(Source records)

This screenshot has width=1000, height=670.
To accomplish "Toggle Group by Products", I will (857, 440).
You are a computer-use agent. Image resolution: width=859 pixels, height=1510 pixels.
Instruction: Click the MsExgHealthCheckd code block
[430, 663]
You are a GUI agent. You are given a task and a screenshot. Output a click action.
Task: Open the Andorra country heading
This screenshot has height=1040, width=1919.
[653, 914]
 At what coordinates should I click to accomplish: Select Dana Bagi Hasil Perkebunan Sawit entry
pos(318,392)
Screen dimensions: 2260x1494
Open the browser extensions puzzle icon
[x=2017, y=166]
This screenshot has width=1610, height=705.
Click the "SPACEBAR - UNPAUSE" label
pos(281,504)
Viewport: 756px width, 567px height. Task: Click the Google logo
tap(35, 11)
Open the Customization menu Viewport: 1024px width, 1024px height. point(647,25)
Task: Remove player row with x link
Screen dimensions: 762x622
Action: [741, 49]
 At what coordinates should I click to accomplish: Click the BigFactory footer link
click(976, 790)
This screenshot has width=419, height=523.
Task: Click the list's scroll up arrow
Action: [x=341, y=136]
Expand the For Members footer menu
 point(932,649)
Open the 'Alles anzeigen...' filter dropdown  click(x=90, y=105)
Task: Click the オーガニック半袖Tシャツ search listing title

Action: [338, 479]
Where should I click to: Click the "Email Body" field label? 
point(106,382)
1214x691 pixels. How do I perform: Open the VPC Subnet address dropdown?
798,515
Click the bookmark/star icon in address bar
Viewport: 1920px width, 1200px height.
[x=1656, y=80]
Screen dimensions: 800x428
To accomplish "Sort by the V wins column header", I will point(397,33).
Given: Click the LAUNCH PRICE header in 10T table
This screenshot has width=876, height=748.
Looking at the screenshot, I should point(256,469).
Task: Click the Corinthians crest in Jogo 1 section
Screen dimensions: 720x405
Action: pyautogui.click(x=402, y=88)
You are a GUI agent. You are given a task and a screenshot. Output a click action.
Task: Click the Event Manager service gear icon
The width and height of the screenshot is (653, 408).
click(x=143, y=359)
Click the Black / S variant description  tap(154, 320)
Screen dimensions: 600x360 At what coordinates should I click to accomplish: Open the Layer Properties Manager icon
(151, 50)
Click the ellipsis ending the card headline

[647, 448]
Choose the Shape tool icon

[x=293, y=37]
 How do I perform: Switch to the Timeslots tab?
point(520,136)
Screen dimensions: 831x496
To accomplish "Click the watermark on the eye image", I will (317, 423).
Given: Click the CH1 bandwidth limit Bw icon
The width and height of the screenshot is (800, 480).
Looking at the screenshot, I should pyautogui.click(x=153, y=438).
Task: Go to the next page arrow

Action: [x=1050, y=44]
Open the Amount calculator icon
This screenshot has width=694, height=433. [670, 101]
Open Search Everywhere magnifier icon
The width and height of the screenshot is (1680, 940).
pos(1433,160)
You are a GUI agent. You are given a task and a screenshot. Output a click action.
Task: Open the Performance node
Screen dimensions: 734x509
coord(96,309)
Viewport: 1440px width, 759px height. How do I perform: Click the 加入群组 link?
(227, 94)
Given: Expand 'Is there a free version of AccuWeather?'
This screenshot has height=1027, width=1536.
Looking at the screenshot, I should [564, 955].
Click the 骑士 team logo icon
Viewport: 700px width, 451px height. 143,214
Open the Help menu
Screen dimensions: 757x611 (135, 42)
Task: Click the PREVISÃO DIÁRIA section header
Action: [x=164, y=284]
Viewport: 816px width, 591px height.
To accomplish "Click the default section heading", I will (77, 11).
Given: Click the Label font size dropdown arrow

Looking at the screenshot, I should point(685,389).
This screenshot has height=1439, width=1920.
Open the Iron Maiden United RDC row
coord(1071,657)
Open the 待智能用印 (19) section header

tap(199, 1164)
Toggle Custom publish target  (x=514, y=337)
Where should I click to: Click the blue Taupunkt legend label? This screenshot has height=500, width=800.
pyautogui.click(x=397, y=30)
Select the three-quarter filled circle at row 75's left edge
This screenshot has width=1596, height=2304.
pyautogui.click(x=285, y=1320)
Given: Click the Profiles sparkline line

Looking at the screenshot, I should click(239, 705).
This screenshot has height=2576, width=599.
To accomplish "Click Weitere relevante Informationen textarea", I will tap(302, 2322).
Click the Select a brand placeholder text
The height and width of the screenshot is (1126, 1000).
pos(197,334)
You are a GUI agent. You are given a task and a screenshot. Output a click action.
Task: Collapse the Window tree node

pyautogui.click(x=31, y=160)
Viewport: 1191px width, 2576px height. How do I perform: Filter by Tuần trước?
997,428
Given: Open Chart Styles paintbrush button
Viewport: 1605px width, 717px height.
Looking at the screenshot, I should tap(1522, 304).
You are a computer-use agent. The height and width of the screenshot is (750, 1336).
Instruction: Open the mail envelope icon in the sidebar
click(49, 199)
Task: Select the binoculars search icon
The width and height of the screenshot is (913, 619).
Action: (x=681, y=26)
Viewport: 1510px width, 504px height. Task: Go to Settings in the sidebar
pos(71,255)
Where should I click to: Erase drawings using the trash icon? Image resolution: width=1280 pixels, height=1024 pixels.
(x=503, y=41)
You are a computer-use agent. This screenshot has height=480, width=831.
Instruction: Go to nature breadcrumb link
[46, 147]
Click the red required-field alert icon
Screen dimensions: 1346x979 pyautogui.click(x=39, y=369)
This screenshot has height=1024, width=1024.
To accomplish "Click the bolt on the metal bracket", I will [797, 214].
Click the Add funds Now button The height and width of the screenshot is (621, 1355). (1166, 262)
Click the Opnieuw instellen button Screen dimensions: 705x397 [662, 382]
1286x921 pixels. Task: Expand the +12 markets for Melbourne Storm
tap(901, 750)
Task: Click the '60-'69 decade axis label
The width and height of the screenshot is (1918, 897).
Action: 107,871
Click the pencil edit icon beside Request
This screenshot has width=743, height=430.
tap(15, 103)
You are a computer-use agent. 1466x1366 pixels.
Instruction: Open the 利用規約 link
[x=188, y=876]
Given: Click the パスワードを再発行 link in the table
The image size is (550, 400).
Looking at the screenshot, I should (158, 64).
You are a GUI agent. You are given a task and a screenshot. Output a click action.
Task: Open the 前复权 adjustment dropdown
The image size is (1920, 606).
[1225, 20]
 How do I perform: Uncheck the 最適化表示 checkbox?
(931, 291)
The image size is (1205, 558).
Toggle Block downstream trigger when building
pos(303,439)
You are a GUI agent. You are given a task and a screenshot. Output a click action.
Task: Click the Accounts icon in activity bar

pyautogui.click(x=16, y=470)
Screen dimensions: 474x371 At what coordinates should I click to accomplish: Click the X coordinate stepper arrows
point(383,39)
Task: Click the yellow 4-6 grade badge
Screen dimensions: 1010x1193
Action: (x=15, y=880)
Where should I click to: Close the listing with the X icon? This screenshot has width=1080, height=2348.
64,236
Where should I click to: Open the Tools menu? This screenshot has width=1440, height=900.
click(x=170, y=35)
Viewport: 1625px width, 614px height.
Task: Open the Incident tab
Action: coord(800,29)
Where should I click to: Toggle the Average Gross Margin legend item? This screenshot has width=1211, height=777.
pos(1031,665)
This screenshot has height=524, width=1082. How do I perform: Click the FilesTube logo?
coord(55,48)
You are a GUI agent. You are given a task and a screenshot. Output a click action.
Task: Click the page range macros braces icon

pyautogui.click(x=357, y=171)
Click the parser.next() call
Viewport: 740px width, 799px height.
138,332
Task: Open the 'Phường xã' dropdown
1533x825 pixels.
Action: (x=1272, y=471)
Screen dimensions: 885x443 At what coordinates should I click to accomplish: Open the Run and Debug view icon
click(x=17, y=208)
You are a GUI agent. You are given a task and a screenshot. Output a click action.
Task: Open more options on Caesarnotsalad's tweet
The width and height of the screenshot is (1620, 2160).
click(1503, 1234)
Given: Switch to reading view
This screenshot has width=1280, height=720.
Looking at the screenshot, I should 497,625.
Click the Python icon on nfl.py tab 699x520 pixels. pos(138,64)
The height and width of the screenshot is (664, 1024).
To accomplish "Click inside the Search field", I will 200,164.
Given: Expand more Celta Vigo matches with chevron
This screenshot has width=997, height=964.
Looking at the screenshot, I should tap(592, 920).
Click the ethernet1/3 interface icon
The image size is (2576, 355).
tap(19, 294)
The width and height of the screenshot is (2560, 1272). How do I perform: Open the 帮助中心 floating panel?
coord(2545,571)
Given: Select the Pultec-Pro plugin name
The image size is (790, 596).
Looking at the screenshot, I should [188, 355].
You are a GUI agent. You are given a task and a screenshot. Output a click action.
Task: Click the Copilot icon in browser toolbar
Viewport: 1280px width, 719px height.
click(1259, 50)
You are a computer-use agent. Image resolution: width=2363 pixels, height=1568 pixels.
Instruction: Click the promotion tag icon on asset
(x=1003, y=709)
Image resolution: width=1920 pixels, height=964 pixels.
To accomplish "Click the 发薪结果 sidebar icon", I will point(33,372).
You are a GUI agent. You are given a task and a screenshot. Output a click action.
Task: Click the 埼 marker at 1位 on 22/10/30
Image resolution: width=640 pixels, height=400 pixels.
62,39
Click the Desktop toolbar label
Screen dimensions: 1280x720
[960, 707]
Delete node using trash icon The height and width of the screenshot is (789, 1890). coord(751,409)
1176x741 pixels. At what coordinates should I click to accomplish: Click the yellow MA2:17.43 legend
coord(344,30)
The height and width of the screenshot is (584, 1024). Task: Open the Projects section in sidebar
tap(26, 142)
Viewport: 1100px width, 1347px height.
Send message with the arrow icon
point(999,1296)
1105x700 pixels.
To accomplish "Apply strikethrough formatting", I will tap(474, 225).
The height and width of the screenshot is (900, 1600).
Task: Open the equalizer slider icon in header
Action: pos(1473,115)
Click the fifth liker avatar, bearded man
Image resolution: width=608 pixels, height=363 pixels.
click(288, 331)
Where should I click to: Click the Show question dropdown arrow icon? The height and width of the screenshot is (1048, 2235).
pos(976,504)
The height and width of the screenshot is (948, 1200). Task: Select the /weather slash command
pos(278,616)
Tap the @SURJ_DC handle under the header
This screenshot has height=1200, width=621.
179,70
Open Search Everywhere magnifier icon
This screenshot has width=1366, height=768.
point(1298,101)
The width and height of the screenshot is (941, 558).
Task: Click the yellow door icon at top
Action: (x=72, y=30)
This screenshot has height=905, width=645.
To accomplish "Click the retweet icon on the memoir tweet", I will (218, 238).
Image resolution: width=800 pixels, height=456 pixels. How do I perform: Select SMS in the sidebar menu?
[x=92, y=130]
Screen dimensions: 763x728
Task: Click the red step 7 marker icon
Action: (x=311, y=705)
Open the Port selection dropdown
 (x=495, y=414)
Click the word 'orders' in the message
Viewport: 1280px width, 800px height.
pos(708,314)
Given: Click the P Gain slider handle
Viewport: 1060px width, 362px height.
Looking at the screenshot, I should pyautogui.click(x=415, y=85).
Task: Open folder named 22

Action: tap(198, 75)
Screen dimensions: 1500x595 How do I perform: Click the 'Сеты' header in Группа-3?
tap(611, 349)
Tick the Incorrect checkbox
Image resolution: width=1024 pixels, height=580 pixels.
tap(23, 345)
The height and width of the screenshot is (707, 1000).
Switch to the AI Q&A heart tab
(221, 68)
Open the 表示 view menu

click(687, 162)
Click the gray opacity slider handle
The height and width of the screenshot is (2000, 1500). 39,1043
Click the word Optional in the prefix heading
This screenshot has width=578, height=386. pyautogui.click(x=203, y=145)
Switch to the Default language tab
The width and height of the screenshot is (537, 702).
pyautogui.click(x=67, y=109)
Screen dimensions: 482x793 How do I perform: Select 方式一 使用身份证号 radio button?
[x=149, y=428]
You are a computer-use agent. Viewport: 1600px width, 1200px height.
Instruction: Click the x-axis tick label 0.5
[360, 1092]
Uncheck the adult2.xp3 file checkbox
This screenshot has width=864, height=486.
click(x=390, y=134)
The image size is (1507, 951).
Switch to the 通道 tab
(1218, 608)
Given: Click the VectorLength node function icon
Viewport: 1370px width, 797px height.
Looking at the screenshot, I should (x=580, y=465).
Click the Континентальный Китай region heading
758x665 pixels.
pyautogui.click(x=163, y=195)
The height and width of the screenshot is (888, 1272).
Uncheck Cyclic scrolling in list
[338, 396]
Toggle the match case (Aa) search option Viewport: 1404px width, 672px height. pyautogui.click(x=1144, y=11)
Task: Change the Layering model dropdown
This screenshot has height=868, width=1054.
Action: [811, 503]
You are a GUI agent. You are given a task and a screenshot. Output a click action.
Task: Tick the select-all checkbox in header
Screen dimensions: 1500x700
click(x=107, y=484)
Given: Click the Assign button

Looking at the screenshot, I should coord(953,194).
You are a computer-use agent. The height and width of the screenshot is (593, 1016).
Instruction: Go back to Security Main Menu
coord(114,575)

▶ [WORK ITEM] Print exactly, and only, the lines running from the one that contains "Task: Change the Layering model dropdown" to the last line of the records above.

▶ [OUTPUT BELOW]
Task: Change the Layering model dropdown
This screenshot has height=868, width=1054.
Action: [811, 503]
You are a GUI agent. You are given a task and a screenshot. Output a click action.
Task: Tick the select-all checkbox in header
Screen dimensions: 1500x700
click(x=107, y=484)
Given: Click the Assign button

Looking at the screenshot, I should coord(953,194).
You are a computer-use agent. The height and width of the screenshot is (593, 1016).
Instruction: Go back to Security Main Menu
coord(114,575)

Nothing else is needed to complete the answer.